YOUR GOAL = Read the records below and copy each line that contains "computer".

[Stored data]
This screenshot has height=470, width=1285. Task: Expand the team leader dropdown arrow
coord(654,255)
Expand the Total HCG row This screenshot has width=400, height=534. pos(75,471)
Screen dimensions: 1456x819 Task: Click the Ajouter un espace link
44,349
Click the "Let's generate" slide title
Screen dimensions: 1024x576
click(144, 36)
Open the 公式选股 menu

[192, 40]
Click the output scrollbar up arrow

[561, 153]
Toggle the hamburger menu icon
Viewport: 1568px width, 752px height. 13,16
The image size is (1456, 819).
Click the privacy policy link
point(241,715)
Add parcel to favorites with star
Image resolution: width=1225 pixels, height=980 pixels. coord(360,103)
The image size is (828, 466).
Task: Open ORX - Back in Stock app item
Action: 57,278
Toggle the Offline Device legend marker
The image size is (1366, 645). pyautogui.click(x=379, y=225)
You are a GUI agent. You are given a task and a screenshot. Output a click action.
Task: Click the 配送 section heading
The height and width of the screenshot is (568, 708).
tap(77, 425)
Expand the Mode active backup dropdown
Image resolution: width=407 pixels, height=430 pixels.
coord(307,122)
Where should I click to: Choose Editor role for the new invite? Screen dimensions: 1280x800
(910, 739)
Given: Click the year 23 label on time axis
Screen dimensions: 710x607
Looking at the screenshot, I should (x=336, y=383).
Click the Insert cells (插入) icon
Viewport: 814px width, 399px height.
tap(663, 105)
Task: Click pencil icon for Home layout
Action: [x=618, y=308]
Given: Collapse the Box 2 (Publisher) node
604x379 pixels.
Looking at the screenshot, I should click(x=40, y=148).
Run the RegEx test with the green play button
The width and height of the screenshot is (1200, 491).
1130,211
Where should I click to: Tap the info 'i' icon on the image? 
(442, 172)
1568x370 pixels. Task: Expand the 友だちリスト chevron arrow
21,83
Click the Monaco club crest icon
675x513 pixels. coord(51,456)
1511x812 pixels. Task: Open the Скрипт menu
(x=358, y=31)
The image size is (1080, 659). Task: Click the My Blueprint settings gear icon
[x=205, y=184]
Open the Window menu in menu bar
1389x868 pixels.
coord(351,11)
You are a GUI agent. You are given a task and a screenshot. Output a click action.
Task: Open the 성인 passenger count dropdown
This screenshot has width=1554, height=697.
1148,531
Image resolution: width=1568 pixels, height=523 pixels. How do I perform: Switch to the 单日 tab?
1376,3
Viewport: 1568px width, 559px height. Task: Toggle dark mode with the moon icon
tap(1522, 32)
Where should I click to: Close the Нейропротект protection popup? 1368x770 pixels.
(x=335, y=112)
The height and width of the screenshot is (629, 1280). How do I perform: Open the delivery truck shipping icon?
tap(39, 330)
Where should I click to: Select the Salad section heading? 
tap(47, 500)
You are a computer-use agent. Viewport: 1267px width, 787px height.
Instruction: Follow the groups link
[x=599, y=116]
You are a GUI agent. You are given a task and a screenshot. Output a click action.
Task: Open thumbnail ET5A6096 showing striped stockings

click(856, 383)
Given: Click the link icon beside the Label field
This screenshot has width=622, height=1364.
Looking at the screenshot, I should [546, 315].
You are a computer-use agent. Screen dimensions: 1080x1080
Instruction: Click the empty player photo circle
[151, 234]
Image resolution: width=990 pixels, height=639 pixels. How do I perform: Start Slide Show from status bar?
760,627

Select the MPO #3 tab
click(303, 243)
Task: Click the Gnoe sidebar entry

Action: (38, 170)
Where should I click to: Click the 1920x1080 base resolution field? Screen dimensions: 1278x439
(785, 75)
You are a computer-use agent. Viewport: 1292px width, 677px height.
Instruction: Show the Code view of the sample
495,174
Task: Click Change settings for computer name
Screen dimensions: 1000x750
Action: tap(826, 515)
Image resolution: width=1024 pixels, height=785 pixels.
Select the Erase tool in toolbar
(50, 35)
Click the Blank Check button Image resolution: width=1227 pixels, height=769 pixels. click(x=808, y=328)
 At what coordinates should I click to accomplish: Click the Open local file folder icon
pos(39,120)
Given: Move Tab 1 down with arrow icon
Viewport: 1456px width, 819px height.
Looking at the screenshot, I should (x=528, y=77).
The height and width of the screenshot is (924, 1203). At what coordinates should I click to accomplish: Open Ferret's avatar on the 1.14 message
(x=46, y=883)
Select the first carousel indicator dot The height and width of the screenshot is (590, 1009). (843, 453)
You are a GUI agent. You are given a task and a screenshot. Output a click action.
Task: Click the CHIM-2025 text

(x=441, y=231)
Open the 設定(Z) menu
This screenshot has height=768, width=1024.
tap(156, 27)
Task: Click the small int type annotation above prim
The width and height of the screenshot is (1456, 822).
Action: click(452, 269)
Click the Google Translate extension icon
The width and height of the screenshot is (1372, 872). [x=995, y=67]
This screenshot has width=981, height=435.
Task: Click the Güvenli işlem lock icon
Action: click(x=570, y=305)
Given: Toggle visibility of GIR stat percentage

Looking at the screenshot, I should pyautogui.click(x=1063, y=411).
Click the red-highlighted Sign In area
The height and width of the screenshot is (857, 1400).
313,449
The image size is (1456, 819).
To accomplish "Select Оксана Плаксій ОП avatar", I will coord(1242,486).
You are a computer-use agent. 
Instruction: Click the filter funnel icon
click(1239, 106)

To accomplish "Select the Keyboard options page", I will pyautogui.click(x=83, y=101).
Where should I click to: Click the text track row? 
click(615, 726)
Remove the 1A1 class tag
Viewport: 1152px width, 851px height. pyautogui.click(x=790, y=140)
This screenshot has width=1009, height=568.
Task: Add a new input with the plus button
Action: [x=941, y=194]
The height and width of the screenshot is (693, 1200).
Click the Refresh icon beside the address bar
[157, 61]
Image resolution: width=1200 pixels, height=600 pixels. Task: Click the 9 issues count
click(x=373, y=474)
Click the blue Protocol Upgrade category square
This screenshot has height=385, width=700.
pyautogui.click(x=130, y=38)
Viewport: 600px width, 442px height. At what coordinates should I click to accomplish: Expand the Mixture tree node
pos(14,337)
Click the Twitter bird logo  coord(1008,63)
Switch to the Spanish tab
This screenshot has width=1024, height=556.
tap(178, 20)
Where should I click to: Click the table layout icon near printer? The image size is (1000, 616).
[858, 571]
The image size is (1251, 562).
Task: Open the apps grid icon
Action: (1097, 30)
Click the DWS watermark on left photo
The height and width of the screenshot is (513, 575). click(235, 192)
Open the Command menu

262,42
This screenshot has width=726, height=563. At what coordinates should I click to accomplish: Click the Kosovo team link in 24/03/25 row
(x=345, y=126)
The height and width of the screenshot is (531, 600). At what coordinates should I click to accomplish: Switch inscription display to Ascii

EXERCISE SOLUTION =
You are a computer-use agent. Viewport: 1267px width, 787px height.
You are a computer-use agent. Screen dimensions: 1080x1080
You are a computer-use agent. Viewport: 1292px width, 677px height.
Task: Click Change settings for computer name
You are a computer-use agent. 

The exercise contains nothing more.